The James Dunn Collection by Dr Cynthia Johnston

The James Dunn Collection, Blackburn with Darwen Library and Information Service


Edward Harding, Costume of the Russian Empire, London, 1811, printed by Thomas Bensley for John Stockdale, hand-coloured engravings, ink on paper. The James Dunn Collection, Blackburn with Darwen Library and Information Service.

26 May 2020
By Dr Cynthia Johnston, Institute of English Studies, School of Advanced Study, University of London


James Dunn (1857-1943), a draper of Montague Street, Blackburn, gave his collection of rare books, historical documents and autograph manuscripts to the Blackburn Library before his death. The gift was an extraordinary one, accepted with enthusiasm at a specially convened meeting of the Library committee. The collection contains over 500 items which reflect Dunn’s wideranging bibliographic interests. There is a strong representation of eighteenth-century prints, both English and French, but with particular emphasis on the French Rococo material from copperplate engravings that Dunn sought out during his frequent book-buying expeditions to France, and Paris in particular. The works of Claude Gellée (le Lorrain), Charles-Dominique-Joseph Eisen, François Boucher, Hubert-François Gravelot and JeanMichel Moreau are all represented. A fine edition of Edward Donovan’s The Natural History of British Birds, printed in London in 1799, is characteristic of the type of work that appealed to Dunn in the British as opposed to Continental context.

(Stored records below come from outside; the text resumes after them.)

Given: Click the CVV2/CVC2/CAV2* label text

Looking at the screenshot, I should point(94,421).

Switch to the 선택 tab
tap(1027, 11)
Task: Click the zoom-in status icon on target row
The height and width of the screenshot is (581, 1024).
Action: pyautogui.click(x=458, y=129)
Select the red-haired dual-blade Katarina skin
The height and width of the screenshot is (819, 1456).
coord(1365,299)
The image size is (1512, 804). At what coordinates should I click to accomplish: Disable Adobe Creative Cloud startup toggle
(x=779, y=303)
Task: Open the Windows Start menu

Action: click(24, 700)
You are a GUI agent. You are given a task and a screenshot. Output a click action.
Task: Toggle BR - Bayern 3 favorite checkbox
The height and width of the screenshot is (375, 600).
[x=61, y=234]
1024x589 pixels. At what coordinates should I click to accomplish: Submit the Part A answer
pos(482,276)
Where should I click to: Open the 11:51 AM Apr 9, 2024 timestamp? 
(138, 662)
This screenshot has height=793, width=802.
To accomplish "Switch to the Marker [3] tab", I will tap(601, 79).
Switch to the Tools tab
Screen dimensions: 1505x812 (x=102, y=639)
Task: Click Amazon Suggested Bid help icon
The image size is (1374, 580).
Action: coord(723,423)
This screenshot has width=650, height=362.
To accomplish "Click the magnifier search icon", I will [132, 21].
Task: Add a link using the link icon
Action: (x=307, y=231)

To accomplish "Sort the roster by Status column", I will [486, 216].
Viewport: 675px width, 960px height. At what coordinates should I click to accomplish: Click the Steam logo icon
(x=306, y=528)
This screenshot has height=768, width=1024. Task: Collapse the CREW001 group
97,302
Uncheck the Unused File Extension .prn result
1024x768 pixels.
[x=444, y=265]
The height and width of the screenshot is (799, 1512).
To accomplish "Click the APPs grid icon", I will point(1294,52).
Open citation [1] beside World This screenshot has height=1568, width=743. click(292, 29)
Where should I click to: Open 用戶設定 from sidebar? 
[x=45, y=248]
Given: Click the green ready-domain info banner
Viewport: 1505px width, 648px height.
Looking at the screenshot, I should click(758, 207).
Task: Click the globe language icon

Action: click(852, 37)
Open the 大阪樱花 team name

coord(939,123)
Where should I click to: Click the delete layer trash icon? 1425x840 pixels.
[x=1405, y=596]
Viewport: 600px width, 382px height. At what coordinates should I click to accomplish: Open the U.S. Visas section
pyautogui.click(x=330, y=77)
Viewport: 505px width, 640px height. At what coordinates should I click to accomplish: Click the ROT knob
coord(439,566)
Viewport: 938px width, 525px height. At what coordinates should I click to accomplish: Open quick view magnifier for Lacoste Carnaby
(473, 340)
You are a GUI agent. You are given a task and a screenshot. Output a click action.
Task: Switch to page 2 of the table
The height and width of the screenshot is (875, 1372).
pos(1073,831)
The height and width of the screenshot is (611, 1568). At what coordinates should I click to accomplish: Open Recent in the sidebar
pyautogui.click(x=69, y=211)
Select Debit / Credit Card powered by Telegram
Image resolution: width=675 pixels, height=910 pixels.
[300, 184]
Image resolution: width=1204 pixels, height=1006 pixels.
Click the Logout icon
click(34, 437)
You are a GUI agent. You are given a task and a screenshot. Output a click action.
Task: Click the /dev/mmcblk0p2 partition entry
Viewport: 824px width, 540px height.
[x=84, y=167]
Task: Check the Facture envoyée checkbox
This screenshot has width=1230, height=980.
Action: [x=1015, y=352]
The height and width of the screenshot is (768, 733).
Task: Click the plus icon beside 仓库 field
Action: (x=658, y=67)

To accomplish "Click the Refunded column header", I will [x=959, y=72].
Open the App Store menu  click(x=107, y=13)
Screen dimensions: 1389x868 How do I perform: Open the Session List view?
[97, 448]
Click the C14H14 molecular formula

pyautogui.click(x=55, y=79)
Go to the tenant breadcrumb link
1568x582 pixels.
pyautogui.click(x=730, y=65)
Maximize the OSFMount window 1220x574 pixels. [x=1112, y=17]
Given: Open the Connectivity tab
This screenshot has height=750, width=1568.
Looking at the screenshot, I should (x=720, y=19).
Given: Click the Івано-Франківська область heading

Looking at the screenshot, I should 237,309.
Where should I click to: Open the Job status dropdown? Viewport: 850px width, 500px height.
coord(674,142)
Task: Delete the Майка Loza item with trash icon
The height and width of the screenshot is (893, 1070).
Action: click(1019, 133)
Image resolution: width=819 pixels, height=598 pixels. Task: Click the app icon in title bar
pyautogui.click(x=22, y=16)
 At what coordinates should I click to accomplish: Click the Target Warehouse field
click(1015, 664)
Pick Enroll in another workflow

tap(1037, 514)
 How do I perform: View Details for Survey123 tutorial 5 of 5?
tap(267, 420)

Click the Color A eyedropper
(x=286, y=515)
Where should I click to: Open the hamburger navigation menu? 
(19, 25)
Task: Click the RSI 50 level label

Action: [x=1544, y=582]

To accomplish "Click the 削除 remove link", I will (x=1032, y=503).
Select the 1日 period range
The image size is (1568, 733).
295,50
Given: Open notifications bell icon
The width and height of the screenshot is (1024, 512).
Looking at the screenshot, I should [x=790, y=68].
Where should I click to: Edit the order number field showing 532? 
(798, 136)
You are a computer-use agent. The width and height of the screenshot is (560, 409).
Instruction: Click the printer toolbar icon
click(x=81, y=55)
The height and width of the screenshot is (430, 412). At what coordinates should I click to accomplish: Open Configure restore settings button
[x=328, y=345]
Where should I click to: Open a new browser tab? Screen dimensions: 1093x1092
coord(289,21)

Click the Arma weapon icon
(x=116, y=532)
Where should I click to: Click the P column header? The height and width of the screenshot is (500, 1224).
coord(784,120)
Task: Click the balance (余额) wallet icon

Dunn, like his contemporary Blackburnian Robert Edward Hart, is clearly interested in early English printing and his collection has some rare examples of this material. Dunn knew of only one other surviving copy of A Ryght frutefull Epystle, deuysed by the moste excellent clerke Erasmus in laude and prayse of matrymony, published in 1536. The English Short Title Catalogue does not yet record Blackburn’s copy of Rembert Dodoens’ A Niewe herball, published in 1578, nor the imperfect copy of The Saint Albans Chronicle, catalogued in the Dunn collection as The Cronicles of Englonde, printed by Wynkyn de Worde in London in 1515; there are only 4 other copies of this book recorded in the UK. Dunn has a particularly keen interest in early editions of the collected works of Geoffrey Chaucer. Th ere are three in the collection, all printed in London respectively by John Kingston for John Wight in 1561, the William Thynne edition printed by William Bonham in 1542, and the Adam Islip production edited by Thomas Speght in 1598.

James Dunn, from his obituary in the Northern Daily Telegraph, Thursday 16th December, 1943.

Dunn appears to have been less interested in literature than history, and the poetry and prose that is represented in the collection is overwhelmingly from the eighteenth century, like his selection of fine art prints. William Blake is an interest, and the importance of Blake’s engravings to his work makes his appeal to Dunn predictable. The works of Thomas Gray, Daniel Defoe, Oliver Goldsmith, Samuel Butler, Robert Burns, Alexander Pope, Rousseau and Voltaire comprise the eighteenth-century material along with James Thomson’s, The Seasons, a clear favourite in several editions. With Sterne, Smollet and Milton, Dunn edges into the nineteenth century.

Dunn’s nineteenth century material is scant, with the exception of his enthusiasm for the work of Charles Dickens, particularly with regard to the work of Dickens’ illustrators George Cruikshank, ‘Phiz’ (Hablot Knight Browne) and George Cattermole. Perhaps the most intriguing Dickensian material in the collection is a volume of autograph correspondence between Charles Dickens, Jr. and Percy Fitzgerald. Fitzgerald was a prolific and ambitious Irish playwright, novelist, biographer as well as a sculptor, who proudly counted himself as one of Charles Dickens Sr.’s ‘Young Men’. Dickens mentored these young writers and used their material to fill the pages of his magazines, particularly Household Words. Leaved into the pages of letters between Fitzgerald and ‘Charlie’ Dickens Jr., is a plot written on a piece of notepaper from Dickens Sr.’s home, Gad’s Hill Place. The plot is unsigned and undated. The hand is neither that of Dickens nor Fitzgerald. The author of this Dickensian plot featuring ‘a lonely man’ who ‘goes down to cathedral town’, two sisters, bailiffs and an ‘ill-conditioned youth’ who has a ‘great lawsuit’, is, as of yet, unidentified.